Almost the entire municipality of Estepona is dominated by the majestic Sierra Bermeja range. This mountain range is formed of volcanic rocks known as periodite, a mineral rich in iron oxide, that imparts a characteristic reddish tinge to the terrain. The Paraje Natural (Nature Park) of Los Reales de Sierra Bermeja (highest point 1,449 metres) is located in this setting and has the largest masses of periodite in southern Europe. This natural park with an area of 1,236 hectares also preserves the only forest of Spanish firs on this type of rock
This may give some idea of this area’s extraordinary ecological value. This translates visually into beautiful scenery, especially at the highest elevations, which command an extremely broad panoramic view encompassing not only the coast but also the Atlas mountain range on the neighbouring continent of Africa.
In the lower eastern regions of the area, several short mountain rivers, including the Padron, Castor and Velerin rivers, have banks full of citrus and fruit trees, while the west and some areas near the sea, are overgrown with fruit orchards and, even more frequently, broad fields of grain, low brush and grazing lands. This is in frank contrast to the coastal strip, where, besides the village itself, endless urban developments have sprung up, as is to be expected of a first class tourist locality.
Nevertheless, the area has avoided massive development as much as possible, so there are still large green zones between the most heavily developed areas, and even these generally have open spaces.
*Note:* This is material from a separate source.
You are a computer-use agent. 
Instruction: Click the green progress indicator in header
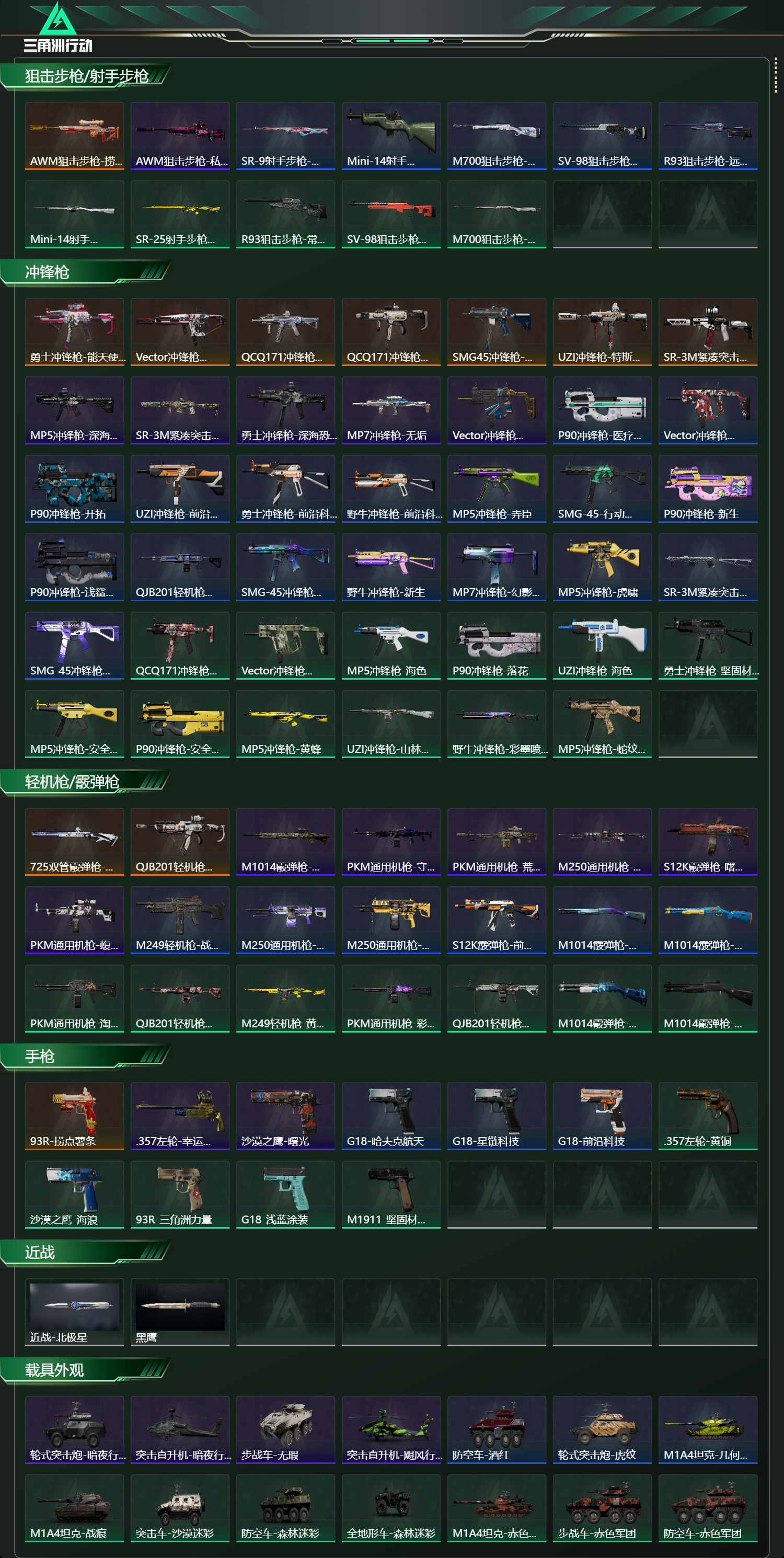point(393,41)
This has led to the Town Hall of Estepona being honoured with the ‘Live in Spain-CISA 2004’ award for the best residential urban development planning.
The village’s origin is rather confusing, but it seems that the Phoenicians, who established a commercial trading post at this point, called it Astapa. Some historians connect Estepona to the Iberian town of Saldaba, which others think it was in Marbella, and there are even those who cite Cilciana as the origin of the village. Be that as it may, on the hill of El Torreon ruins have been found that may well be from this primitive settlement.
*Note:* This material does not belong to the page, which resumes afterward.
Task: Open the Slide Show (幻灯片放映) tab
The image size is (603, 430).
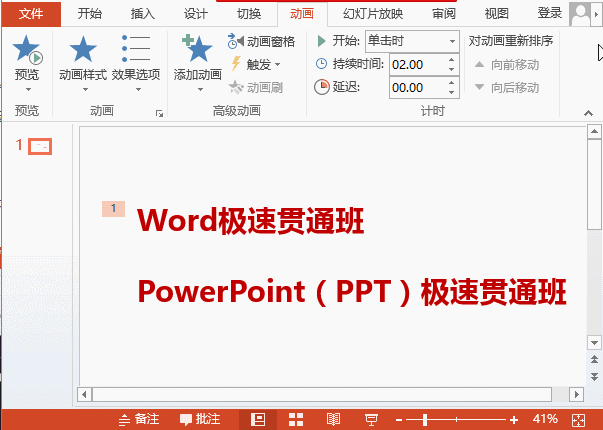Action: [x=373, y=14]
It has been established with more certainty that this locality was besieged by the Roman Lucius Marcius because its residents had remained loyal to the Carthaginians, until it fell to the Romans in 208 B. C. Later, and after the customary confrontations between Muslims and Christians, Alfonso XI fought a historic battle off the coast of Estepona in 1342 and emerged victorious. The village was conquered by Enrique IV, whose rule saw the San Luis castle being built. Some ruins still remain in Calle Castillo.
The locality was subject to the jurisdiction of Marbella until 1729, when Felipe V granted it its independence by means of a document called a “carta de villazgo” (charter of royal burgh privileges) that is preserved in the municipal archives.